Amazon EMR Studio doesn't support the following Amazon EMR features:

  • Attaching and running jobs on EMR clusters with a security configuration that specifies Kerberos authentication

  • Clusters with multiple master nodes

  • Clusters integrated with AWS Lake Formation

  • Clusters using Amazon EC2 instances based on AWS Graviton2

Service limits for EMR Studio

The following table displays service limits for EMR Studio.

Item Limit
EMR Studios Maximum of 10 per AWS account
Subnets Maximum of 5 associated with each EMR Studio
AWS SSO Groups Maximum of 5 assigned to each EMR Studio
AWS SSO Users Maximum of 100 assigned to each EMR Studio

VPC and subnet best practices

Use the following best practices to set up an Amazon Virtual Private Cloud (Amazon VPC) with subnets for EMR Studio:

  • You can specify a maximum of five subnets in your VPC to associate with the Studio. We recommend that you provide multiple subnets in different Availability Zones in order to support Workspace availability and give Studio users access to clusters across different Availability Zones. To learn more about working with VPCs, subnets, and Availability Zones, see VPCs and subnets in the Amazon Virtual Private Cloud User Guide.

  • The subnets that you specify should be able to communicate with each other.

  • To let users link a Workspace to publicly hosted Git repositories, you should specify only private subnets that have access to the internet through Network Address Translation (NAT). For more information about setting up a private subnet for Amazon EMR, see Private subnets.

  • When you use Amazon EMR on EKS with EMR Studio, there must be at least one subnet in common between your Studio and the Amazon EKS cluster that you use to register a virtual cluster. Otherwise, your managed endpoint won't appear as an option in Studio Workspaces. You can create an Amazon EKS cluster and associate it with a subnet that belongs to the Studio, or create a Studio and specify your EKS cluster's subnets. For more information, see Set up Amazon EMR on EKS for Amazon EMR Studio.
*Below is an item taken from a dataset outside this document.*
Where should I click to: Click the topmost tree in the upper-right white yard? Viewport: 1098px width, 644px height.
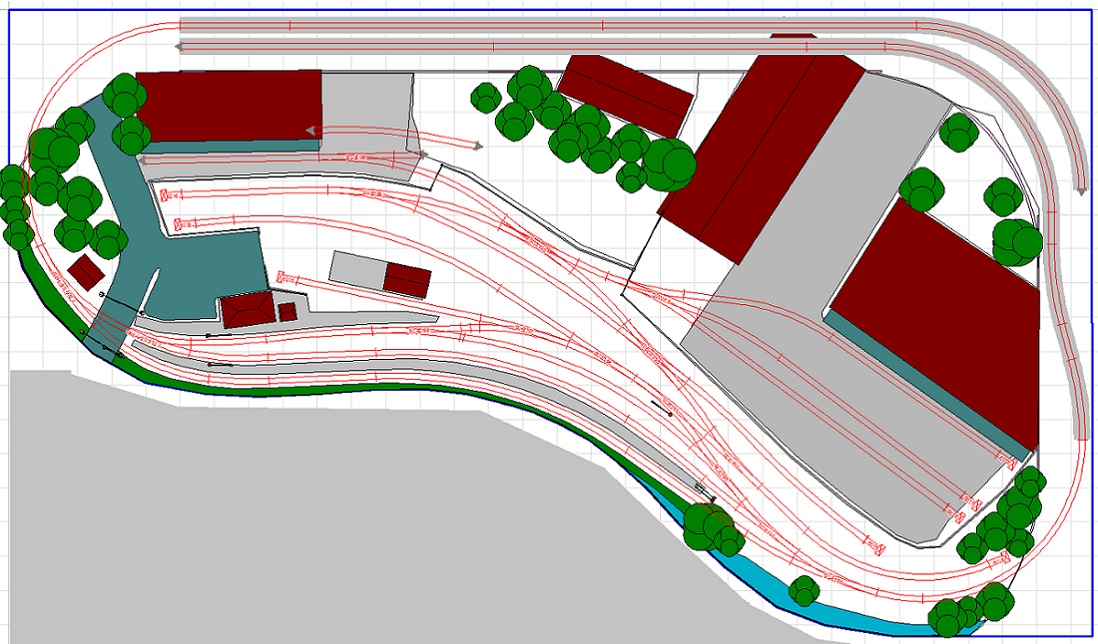(958, 131)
  • If you plan to use Amazon EMR on EKS with EMR Studio, choose the same VPC as your Amazon EKS cluster worker nodes.

Cluster requirements for Amazon EMR Studio

Amazon EMR Clusters Running on Amazon EC2

All Amazon EMR clusters running on Amazon EC2 that you create for an EMR Studio Workspace must meet the following requirements. Clusters that you create using the EMR Studio interface automatically meet these requirements.

  • The cluster must use Amazon EMR versions 5.32.0 (EMR 5.x series) or 6.2.0 (EMR 6.x series) or later. You can create a cluster using the Amazon EMR console, AWS Command Line Interface, or SDK, and then attach it to an EMR Studio Workspace. Studio users can also provision and attach clusters when creating or working in an Amazon EMR Workspace. For more information, see Attach a cluster to a Workspace.

  • The cluster must be within an Amazon Virtual Private Cloud. The EC2-Classic platform isn't supported.

  • The cluster must have Spark, Livy, and Jupyter Enterprise Gateway installed. You can install other applications, but EMR Studio is designed to work with Spark clusters.

  • The cluster must be in a private subnet with network address translation (NAT) to use publicly-hosted Git repositories with EMR Studio.

We recommend the following cluster configurations when you work with EMR Studio.

  • Set deploy mode for Spark sessions to cluster mode. Cluster mode places the application master processes on the core nodes and not on the master node of a cluster. Doing so relieves the master node of potential memory pressures. For more information, see Cluster Mode Overview in the Apache Spark documentation.

  • Change the Livy timeout from the default of one hour to six hours as in the following example configuration.

    { "classification":"livy-conf", "Properties":{ "livy.server.session.timeout":"6h", "livy.spark.deploy-mode":"cluster" } }
  • Create diverse instance fleets with up to 30 instances, and select multiple instance types in your Spot Instance fleet. For example, you might specify the following memory-optimized instance types for Spark workloads: r5.2x, r5.4x, r5.8x, r5.12x, r5.16x, r4.2x, r4.4x, r4.8x, r4.12, etc. For more information, see Configure instance fleets.

  • Use the capacity-optimized allocation strategy for Spot Instances to help Amazon EMR make effective instance selections based on real-time capacity insights from Amazon EC2. For more information, see Allocation strategy for instance fleets.

  • Enable managed scaling on your cluster. Set the maximum core nodes parameter to the minimum persistent capacity that you plan to use, and configure scaling on a well-diversified task fleet that runs on Spot Instances to save on costs. For more information, see Using EMR managed scaling in Amazon EMR.

We also urge you to keep Amazon EMR Block Public Access enabled, and that to restrict inbound SSH traffic to trusted sources. Inbound access to a cluster lets users run notebooks on the cluster. For more information, see Using Amazon EMR block public access and Control network traffic with security groups.

Amazon EMR on EKS Clusters

In addition to EMR clusters running on Amazon EC2, you can set up and manage Amazon EMR on EKS clusters for EMR Studio using the AWS CLI. Set up EMR on EKS clusters using the following guidelines:

  • Create a managed HTTPS endpoint for the Amazon EMR on EKS cluster. Users attach a Workspace to a managed endpoint. The Amazon Elastic Kubernetes Service (EKS) cluster that you use to register a virtual cluster must have a private subnet to support managed endpoints.

  • Use an Amazon EKS cluster with at least one private subnet and network address translation (NAT) when you want to use publicly-hosted Git repositories.

  • Avoid using Amazon EKS optimized Arm Amazon Linux AMIs, which aren't supported for EMR on EKS managed endpoints.

  • Avoid using AWS Fargate-only Amazon EKS clusters, which aren't supported.

For more information, see Set up Amazon EMR on EKS for Amazon EMR Studio.